The U.S. Federal Communications Commission voted to repeal net neutrality rules in December 2017, within two years of agreeing with European regulators that internet providers like Comcast and AT&T should not be able to discriminate against particular services or websites. But the rules are being strictly applied on the other side of the Atlantic.
Take Britain, whose communications watchdog Ofcom is investigating whether Three and Vodafone intentionally slowed down services such as high-definition video streaming. And Dutch regulators in 2017 told Sweden’s Tele2 to lift restrictions on users who accessed the internet on other devices through a mobile connection – also the subject of Britain’s investigation into Three.
These are not the practices that most perturb net neutrality advocates. They fret more about internet providers slowing down traffic to rival-owned services or taking payment from tech giants in return for speeding up traffic to particular websites and apps.
Critics of net neutrality say such rules reduce returns that can be made by building faster networks and introducing new services. But investors are sending mixed signals. The enterprise value of the five biggest European telcos is on average 5.6 times forward EBITDA, compared with 6.8 times for the big six U.S. cable and telecom businesses. But both camps have since October been valued at a roughly 40 percent discount to benchmark indices – the STOXX 50 in Europe and the S&P 500 for the United States. Perhaps that is because U.S. companies are wary of exploiting looser regulation for fear of a public backlash.
Meanwhile, there’s some divergence in investment trends. The U.S. cohort’s average capital expenditure as a proportion of revenue, a proxy for network investment, is expected by analysts to rise slightly to 16 percent in 2019 compared with 15 percent last year. In Europe, the average forecast is for a 2 percentage point fall to 16 percent
It’s too early to say whether net neutrality rules are responsible. But it would be understandable if the prospect of fines worth 10 percent of revenue make groups like Vodafone warier of investing. Europe’s exacting standards will eventually show whether the costs of net neutrality outweigh its benefits.
- Britain’s communications watchdog Ofcom on March 6 opened an investigation into mobile operators Three and Vodafone to assess their compliance with the European Union’s Open Internet Access Regulation, which requires internet service providers to treat all traffic equally.

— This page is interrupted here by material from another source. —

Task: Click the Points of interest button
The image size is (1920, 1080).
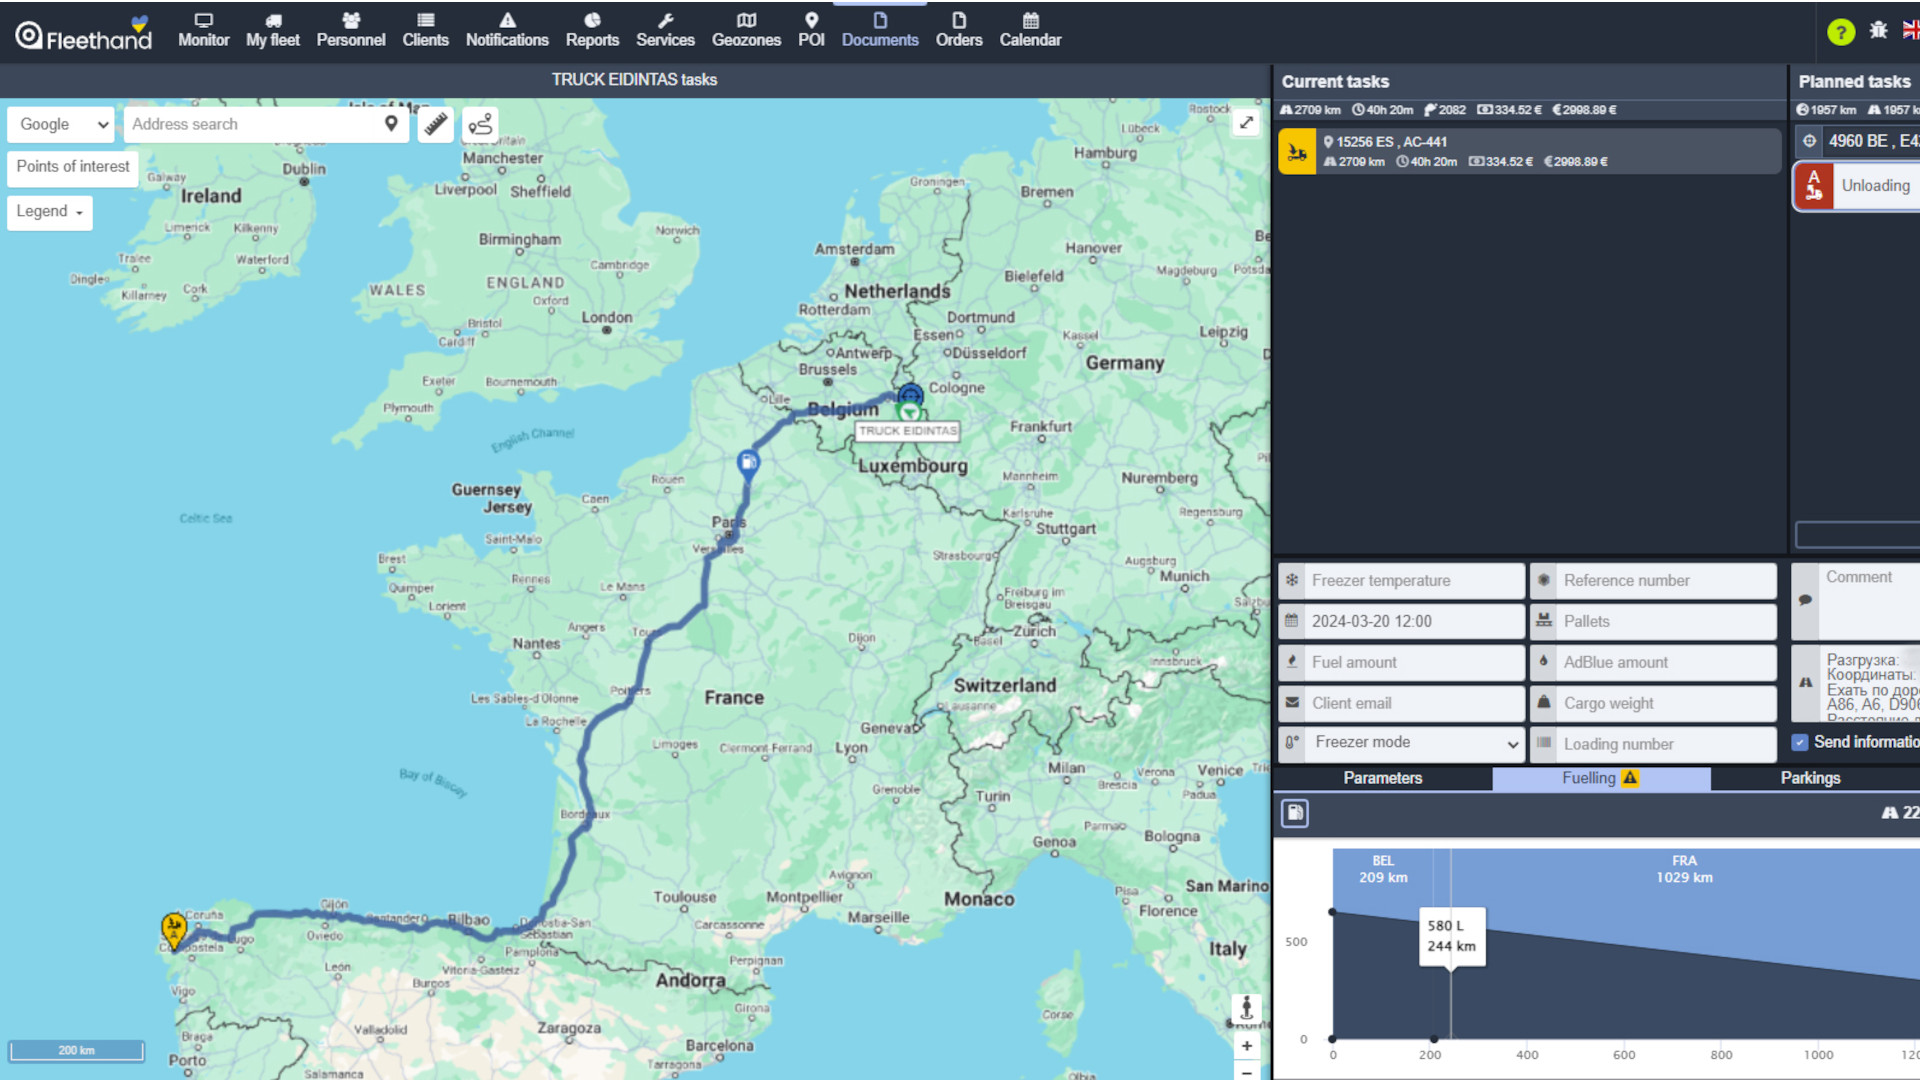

- Ofcom is looking into Three’s restriction on the practice of using a mobile to connect another device to the internet and prohibitions on the use of phone SIM cards in other devices, such as tablets.
- The regulator is also looking into whether Three and Vodafone intentionally slowed down internet traffic, especially when customers were streaming videos or using mobile data abroad, and whether Vodafone was transparent about which services were included in its free-data promotions.
- Portuguese telecoms regulator Anacom on Feb. 28 said the country's main operators – MEO, NOS and Vodafone – had violated EU internet neutrality rules.
- Dutch regulators last year required Sweden’s Tele2 to allow customers to share their smartphone internet connection with other devices. According to European net neutrality rules, internet users cannot be restricted in their online behaviour or in the choice of equipment they wish to use to go online.
- The U.S. Federal Communications Commission on Dec. 14 voted to reverse 2015 rules that required internet service providers to treat online content equally. Chairman Ajit Pai and two other Republican commissioners supported the proposal.